Quiconque a déjà visité les coursives d’un grand voilier sait d’ailleurs combien le choix de placer en ce navire des malades de la grippe contrevient aux règles d’hygiène. Humidité et promiscuité sont en effet au rendez-vous et invitent à nuancer, lorsque de tels bâtiments sont transformés en caserne, le rôle sanitaire de l’armée française de la Troisième République : ce qui est vrai pour les casernes qui essaiment en Bretagne à la suite de la réforme de 1873 ne l’est pas nécessairement pour la Royale. Au contraire, un tel environnement est assurément nocif du point de vue de la contagion et renvoie plus aux mesures de quarantaine prises face à des maladies comme la peste qu’à une prophylaxie moderne. Sur le plan symbolique, enfin, un tel choix est particulièrement violent : initialement, le Calédonien est un transport de troupes affecté au transport des bagnards vers la Nouvelle-Calédonie ce qui, implicitement, dit bien l’ostracisme dont font l’objet les malades…

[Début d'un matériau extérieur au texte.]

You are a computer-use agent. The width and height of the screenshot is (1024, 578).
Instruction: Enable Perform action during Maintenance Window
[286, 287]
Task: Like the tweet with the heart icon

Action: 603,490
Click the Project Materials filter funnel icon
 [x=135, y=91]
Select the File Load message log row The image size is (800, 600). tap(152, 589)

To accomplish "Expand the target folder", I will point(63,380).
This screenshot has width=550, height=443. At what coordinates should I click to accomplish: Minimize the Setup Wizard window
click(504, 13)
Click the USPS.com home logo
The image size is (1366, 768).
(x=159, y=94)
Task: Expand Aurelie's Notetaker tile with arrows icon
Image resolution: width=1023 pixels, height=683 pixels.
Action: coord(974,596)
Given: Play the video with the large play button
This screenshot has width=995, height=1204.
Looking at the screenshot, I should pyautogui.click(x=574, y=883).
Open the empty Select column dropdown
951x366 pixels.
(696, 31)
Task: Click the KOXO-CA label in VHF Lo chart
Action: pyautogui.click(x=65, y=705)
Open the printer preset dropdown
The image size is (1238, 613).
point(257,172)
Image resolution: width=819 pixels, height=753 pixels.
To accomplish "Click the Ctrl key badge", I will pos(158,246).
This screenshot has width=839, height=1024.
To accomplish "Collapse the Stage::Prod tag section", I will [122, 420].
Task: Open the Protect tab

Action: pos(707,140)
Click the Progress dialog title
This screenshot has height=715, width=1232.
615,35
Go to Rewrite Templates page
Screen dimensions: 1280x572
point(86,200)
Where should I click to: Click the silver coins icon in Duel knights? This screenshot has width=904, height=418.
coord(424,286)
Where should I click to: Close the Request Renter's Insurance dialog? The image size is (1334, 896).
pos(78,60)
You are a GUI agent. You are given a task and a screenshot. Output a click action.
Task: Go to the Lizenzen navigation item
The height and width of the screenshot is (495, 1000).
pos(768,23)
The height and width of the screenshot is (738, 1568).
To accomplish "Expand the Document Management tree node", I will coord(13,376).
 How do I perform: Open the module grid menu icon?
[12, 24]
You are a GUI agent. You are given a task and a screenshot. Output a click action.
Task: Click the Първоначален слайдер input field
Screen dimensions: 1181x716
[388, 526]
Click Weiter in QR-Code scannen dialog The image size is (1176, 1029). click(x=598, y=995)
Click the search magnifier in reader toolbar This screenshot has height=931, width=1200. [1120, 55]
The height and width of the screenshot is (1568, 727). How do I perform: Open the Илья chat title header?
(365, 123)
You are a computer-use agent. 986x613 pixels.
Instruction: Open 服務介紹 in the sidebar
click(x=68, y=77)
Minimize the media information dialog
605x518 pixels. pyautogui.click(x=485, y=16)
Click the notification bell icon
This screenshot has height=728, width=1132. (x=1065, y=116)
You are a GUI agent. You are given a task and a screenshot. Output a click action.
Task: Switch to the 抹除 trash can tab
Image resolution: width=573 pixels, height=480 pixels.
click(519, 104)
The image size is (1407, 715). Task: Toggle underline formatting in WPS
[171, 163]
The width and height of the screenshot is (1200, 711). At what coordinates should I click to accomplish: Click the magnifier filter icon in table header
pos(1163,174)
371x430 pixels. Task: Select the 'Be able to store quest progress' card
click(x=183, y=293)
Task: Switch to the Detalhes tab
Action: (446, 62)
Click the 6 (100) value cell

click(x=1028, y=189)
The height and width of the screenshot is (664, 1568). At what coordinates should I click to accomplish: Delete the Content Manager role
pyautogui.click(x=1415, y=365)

Carte postale. Collection particulière.

A en croire Gustave de Kerguézec, les conséquences de l’incurie de la Marine sont très clairement mesurables : « le nombre d’hommes atteints était au début de cinq ou six par mois et a passé de cinq ou six par jour ». L’historien se doit toutefois d’être plus mesuré tant les modalités de la contagion sont complexes, rendant la traçabilité de l’épidémie impossible. C’est d’ailleurs ce que répond, en substance, le ministre de la Marine Georges Leygues en rappelant que l’épidémie « sévit dans les villages où il n’y a ni soldats ni marins », manière de disculper ses services. Mais ce Républicain modéré originaire du Lot-et-Garonne va plus loin en s’appuyant sur un rapport de l’Académie des sciences qui, le 5 août 1918, affirme que l’épidémie est « venue des empires centraux ». Ce faisant, le ministre désamorce la polémique – reproduisant le débat parlementaire, l’article de L’Union morbihannaise s’achève sur cette simple phrase : « l’incident est clos » – en déplaçant le sujet sur le terrain de l’Union sacrée contre l’Allemagne. Par la même occasion, il rappelle que le discours médical est aussi un front de la Grande Guerre.

Erwan LE GALL

 

 

 

1 « Le convent maçonnique », L’Union morbihannaise, 1e année, n°40, 29 septembre 1918, p. 1.

2 « Les épidémies de Lorient à la Chambre », L’Union morbihannaise, 1e année, n°40, 29 septembre 1918, p. 2.